Une remarque basique enfin. Les révoltes qui ont renversé ou ébranlé les régimes dictatoriaux de l'autre rive sont animées dans beaucoup de cas par le désir de liberté et l'exigence de dignité : la liberté et la dignité signifient pour les jeunes révoltés aussi la liberté de mouvement et le droit d'aller chercher ailleurs un sort plus digne, sans mettre en danger leur propre vie. Les gouvernements de transition ne pourraient donc pas prétendre représenter la rupture radicale avec les anciens régimes sans en briser les axes porteurs : parmi ceux-ci, les accords bilatéraux qui ont fait d'eux les gendarmes féroces et stipendiés de la Forteresse Europe.

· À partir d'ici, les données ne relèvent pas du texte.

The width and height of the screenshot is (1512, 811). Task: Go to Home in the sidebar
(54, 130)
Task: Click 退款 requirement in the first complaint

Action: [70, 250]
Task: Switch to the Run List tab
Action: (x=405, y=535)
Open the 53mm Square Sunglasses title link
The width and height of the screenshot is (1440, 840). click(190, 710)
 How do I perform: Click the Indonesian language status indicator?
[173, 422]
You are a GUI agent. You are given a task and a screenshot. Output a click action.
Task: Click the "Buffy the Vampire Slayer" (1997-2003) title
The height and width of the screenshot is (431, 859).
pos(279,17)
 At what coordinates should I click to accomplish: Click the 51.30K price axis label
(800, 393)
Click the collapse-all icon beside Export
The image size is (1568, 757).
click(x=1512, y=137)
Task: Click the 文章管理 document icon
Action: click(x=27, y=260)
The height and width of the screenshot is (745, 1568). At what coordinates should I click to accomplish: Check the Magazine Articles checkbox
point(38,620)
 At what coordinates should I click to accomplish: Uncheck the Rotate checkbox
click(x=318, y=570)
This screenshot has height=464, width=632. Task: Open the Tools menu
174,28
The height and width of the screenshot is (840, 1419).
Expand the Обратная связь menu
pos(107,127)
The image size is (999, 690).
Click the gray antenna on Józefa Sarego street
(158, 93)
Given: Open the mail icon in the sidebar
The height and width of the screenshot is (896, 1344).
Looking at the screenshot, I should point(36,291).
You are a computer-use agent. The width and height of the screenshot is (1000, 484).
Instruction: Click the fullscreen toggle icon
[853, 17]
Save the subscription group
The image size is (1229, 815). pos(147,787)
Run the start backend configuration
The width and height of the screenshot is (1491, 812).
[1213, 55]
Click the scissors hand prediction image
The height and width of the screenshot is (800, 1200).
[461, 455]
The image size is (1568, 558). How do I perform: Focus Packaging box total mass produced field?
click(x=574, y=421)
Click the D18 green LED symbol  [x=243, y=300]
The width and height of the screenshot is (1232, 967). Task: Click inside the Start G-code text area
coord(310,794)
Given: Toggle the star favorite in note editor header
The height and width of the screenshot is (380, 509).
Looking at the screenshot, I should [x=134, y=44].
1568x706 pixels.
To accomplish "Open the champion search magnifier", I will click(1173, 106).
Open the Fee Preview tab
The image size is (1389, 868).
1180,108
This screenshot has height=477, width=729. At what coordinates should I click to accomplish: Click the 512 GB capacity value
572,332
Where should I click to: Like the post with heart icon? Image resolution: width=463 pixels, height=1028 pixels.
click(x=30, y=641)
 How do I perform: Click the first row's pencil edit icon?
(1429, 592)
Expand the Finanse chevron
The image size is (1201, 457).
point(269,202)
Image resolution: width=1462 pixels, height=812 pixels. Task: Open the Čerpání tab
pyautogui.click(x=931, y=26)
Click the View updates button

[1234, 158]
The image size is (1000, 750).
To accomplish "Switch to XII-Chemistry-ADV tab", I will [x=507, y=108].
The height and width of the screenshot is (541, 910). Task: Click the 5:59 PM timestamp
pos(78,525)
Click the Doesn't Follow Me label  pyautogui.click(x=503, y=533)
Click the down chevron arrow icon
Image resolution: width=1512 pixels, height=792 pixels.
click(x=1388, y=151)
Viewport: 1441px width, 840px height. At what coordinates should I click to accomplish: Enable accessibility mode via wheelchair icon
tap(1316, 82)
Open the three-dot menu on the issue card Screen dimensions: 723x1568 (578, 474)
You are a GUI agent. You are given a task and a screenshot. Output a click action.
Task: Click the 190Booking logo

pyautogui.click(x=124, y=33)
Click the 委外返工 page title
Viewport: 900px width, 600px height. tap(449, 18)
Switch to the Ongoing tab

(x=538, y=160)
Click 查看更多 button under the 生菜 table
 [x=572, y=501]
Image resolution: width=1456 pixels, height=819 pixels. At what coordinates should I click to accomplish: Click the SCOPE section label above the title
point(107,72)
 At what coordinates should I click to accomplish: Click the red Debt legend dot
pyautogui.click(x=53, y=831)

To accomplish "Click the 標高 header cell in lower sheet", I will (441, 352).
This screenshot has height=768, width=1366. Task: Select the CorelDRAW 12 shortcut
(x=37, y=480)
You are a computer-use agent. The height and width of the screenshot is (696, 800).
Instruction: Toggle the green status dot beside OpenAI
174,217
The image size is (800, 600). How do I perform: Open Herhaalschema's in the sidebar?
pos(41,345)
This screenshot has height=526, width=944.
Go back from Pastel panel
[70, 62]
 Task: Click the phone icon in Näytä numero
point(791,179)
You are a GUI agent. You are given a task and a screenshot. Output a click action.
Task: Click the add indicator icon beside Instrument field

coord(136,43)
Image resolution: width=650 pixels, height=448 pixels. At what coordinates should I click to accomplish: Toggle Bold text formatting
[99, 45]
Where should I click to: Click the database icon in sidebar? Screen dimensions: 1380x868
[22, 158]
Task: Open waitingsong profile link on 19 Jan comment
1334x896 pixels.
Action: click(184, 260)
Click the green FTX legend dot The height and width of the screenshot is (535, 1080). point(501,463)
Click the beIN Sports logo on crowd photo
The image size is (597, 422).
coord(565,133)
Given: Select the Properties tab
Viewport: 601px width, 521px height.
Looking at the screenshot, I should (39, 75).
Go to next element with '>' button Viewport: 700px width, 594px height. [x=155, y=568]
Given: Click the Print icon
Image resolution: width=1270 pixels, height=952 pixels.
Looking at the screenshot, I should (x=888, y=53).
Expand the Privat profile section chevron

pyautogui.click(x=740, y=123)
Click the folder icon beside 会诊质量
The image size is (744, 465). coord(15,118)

En somme, une des conditions pour que les révolutions en cours soient de vraies révolutions, capables de conquérir des couches du peuple, réside dans leur volonté et possibilité de résister aux chantages européens et plus généralement atlantiques. Ce n'est ni facile ni sûr. Mais ce serait moins ardu si ceux qui refusent d'endosser le vieux rôle de chiens de garde des frontières des autres, avaient pour alliés sur cette rive-ci ceux et celles qui décideraient vraiment qu'ils et elles n'en peuvent plus du colonialisme, des guerres "humanitaires" et des frontières blindées et seraient, pour ces raisons et pour d'autres, disposés à se révolter contre les plombiers et "hommes de bonne volonté" en tous genres.

NdT

*Mare nostrum : expression latine signifiant "notre mer", employée couramment dans la Rome antique pour désigner la Méditerranée, considérée comme la piscine domestique de la Rome impériale, et reprise par Mussolini dans sa rhétorique impériale, dans un discours prononcé à Tripoli en avril 1926 et annonçant sa volonté de "refaire de l'Italie" la puissance contrôlant la Méditerranée.

** Liguiste : de la Ligue du Nord, raciste et allophobe.